What the exercise asks: Please copy out every line in the records below that includes the word "will".

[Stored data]
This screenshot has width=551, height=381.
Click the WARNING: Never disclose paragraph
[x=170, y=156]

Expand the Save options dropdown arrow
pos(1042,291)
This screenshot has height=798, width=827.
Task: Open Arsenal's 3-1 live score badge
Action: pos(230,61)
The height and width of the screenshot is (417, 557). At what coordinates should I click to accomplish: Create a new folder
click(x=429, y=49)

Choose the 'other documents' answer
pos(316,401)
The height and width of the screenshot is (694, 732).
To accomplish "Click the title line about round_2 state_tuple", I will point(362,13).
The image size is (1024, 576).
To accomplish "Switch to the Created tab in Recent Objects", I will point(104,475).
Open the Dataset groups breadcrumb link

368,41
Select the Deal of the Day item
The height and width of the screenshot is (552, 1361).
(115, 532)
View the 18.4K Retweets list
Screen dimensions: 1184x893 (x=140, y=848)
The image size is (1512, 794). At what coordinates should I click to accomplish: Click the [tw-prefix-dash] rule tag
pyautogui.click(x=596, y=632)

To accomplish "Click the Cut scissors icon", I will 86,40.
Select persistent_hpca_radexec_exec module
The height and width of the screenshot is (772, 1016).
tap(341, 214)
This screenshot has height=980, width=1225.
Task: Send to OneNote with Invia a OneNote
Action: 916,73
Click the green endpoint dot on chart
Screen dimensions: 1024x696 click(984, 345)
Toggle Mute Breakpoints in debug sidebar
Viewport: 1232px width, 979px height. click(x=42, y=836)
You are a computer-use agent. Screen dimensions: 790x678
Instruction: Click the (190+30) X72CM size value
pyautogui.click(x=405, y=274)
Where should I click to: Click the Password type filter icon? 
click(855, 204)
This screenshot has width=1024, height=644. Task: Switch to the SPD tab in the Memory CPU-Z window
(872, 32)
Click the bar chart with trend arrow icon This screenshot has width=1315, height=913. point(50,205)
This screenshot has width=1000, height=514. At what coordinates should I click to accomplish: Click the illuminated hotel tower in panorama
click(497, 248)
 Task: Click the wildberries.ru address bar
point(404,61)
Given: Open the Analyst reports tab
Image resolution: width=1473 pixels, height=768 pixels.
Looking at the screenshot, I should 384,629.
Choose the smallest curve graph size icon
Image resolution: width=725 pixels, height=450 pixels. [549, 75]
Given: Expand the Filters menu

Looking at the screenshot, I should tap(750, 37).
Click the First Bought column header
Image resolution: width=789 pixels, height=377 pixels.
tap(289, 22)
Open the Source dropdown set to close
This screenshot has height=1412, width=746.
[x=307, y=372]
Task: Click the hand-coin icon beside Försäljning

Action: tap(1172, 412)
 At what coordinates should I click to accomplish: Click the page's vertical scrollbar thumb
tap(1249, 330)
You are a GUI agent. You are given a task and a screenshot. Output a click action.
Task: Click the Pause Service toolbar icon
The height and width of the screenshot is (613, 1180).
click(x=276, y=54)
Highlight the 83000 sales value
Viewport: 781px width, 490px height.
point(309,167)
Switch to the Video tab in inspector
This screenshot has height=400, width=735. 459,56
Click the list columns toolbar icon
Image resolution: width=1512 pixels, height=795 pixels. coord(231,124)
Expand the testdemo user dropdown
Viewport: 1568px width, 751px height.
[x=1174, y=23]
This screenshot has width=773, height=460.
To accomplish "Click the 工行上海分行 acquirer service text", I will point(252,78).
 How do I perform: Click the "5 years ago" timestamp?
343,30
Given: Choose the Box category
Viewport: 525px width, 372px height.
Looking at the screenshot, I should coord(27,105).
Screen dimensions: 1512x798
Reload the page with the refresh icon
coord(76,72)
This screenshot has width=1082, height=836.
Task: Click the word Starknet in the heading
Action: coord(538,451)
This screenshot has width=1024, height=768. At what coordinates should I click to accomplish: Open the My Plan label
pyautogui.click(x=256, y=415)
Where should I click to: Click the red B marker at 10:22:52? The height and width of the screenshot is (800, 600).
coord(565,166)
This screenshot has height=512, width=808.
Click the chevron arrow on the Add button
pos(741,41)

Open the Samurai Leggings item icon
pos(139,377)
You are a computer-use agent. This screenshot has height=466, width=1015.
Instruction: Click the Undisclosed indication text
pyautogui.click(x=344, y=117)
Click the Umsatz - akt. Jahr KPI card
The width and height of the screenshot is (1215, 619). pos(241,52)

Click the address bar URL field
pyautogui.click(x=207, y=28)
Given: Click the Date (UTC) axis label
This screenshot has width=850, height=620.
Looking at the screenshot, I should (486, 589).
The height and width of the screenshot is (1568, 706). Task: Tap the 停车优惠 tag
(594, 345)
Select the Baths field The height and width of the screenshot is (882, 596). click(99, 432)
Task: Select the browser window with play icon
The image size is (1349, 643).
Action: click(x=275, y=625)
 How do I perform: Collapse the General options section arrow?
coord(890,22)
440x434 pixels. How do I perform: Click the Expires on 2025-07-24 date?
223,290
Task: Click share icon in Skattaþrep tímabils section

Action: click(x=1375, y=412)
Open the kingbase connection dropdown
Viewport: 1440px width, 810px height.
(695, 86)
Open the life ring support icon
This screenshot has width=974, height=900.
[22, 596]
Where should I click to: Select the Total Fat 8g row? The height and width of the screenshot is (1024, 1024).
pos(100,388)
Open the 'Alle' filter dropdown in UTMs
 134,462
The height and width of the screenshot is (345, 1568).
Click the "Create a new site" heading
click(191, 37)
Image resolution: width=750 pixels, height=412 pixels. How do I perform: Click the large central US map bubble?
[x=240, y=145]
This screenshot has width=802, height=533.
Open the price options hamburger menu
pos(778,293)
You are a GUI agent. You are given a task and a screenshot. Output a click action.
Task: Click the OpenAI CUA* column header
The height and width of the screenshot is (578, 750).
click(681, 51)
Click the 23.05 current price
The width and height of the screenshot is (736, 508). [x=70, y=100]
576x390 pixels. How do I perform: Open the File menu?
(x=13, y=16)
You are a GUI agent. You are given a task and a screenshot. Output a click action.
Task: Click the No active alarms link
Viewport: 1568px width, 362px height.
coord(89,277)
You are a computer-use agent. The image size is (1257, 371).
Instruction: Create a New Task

Exercise answer:
To accomplish "Click the title line about round_2 state_tuple", I will point(362,13).
To accomplish "Switch to the Created tab in Recent Objects", I will point(104,475).
To accomplish "Click the Cut scissors icon", I will 86,40.
To accomplish "Click the 工行上海分行 acquirer service text", I will point(252,78).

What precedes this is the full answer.